** Start Stored records **
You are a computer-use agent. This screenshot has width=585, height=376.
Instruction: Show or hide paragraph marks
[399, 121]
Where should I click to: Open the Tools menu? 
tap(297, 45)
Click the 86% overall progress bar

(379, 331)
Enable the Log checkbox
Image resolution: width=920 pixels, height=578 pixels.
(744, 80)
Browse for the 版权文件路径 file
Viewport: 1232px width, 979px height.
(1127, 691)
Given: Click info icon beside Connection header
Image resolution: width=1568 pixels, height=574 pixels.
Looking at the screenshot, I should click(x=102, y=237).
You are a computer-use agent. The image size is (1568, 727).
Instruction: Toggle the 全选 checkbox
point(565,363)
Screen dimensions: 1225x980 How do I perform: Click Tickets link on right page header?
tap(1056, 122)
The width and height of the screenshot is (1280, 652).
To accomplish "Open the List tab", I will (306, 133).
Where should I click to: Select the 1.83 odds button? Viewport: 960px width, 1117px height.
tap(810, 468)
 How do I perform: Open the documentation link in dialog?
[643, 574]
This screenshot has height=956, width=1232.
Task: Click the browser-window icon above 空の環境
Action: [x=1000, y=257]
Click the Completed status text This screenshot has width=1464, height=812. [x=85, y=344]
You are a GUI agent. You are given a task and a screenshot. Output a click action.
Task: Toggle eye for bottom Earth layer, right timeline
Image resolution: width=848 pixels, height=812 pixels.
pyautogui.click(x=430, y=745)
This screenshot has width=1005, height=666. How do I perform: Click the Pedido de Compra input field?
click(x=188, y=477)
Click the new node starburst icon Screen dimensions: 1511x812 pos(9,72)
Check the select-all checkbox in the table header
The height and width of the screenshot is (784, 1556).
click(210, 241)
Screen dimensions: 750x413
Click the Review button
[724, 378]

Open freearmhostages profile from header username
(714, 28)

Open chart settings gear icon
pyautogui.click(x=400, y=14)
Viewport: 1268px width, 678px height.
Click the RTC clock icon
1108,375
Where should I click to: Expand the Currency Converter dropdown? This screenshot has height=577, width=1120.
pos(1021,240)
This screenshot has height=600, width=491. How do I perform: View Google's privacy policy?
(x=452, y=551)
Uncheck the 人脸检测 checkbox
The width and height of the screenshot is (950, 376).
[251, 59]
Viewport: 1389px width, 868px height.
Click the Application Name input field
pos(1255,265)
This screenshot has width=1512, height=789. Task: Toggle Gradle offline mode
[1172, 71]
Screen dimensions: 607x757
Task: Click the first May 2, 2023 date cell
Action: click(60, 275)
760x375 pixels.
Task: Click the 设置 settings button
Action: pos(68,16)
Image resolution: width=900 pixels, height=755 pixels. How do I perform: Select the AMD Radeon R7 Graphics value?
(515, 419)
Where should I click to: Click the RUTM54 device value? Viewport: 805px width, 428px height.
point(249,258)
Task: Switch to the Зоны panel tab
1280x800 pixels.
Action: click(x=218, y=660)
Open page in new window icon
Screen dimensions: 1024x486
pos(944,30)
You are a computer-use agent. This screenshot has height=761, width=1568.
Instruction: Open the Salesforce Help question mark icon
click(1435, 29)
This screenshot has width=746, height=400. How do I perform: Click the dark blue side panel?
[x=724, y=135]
** End Stored records **
Given task
Identify each line above that contains the word "panel", and copy those lines out in full.

Exercise output
Task: Switch to the Зоны panel tab
This screenshot has width=746, height=400. How do I perform: Click the dark blue side panel?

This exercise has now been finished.